Ein Letztes: Dass es nicht immer Sinn ergibt, zusammengeschriebene Worte auf mehrere Zeilen aufzuteilen, zeigt der Band „Der Moderationstrainer“ (Amazon.de-Link) aus der gleichen Reihe (Amazon.de-Link): DER / MODE / RATIONS / TRAINER ist hoffentlich keine Anleitung, die Anzahl der Kleidungsstücke auf der Bühne zu rationieren … 😉

Fazit: Ein prall gefüllter Ideenkoffer, durch den man sich da wühlen kann. Weniger ein durchdachtes Gesamtkonzept. Als solcher aber gut zu gebrauchen, um immer wieder einige praktische Anregungen zu bekommen und die eigene „Performance“ zu reflektieren. Ein schönes Praxisbuch zum Nachschlagen.

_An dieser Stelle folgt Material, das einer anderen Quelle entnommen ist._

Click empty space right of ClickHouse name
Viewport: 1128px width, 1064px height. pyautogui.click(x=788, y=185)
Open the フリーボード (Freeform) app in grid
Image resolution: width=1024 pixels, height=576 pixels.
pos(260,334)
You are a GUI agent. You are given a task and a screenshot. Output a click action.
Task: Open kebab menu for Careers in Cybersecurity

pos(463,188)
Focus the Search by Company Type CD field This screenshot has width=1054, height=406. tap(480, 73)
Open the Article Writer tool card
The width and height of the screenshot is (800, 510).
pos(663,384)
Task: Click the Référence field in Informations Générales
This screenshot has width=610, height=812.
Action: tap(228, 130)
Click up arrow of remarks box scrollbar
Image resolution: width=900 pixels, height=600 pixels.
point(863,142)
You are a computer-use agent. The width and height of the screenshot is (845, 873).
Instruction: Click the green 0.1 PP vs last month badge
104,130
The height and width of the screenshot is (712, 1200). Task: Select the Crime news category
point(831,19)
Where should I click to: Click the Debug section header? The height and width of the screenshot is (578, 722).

  1. Das Buch wurde uns freundlicherweise vom Autor für die Rezension zur Verfügung gestellt. []
  2. Reich, Detlev. „Der Lobpreis-Trainer.“ Reich Verlag, 2011. []
  3. Der Fokus liegt vom Duktus her relativ deutlich auf dem, was der Mensch (nicht nur im Lobpreis) tut, nicht auf dem vorgängigen Handeln Gottes. []
  4. Es wird leider vieles im „ich finde“-Stil geraten, weniger plausibel oder gar fundiert begründet []

One thought on “Der Lobpreis-Trainer

  1. An dieser Stelle möchte ich mich ganz herzlich bei dem Autor Detlev Reich bedanken. Er hat uns sein Buch „Der Lobpreistrainer“ freundlicherweise als E-Book zur Verfügung gestellt.

    Sebastian war der schnellere Leser, aber auch ich habe das Buch per heute zu 2/3 gelesen und teile bis dato seine Einschätzung. Auch mir fehlt aus theologischer Perspektive eine differenziertere Grundlegung. Dennoch konnte ich einige Tipps und Tricks für meine persönliche Lobpreisleitung herauslesen und werde diese dann ganz praktisch umsetzten.

    Mein Fazit: Als allgemeines Praxisbuch für christliche Bands nützlich. Theologische Grundlegungen zum Thema Lopbreis hole ich mir woanders.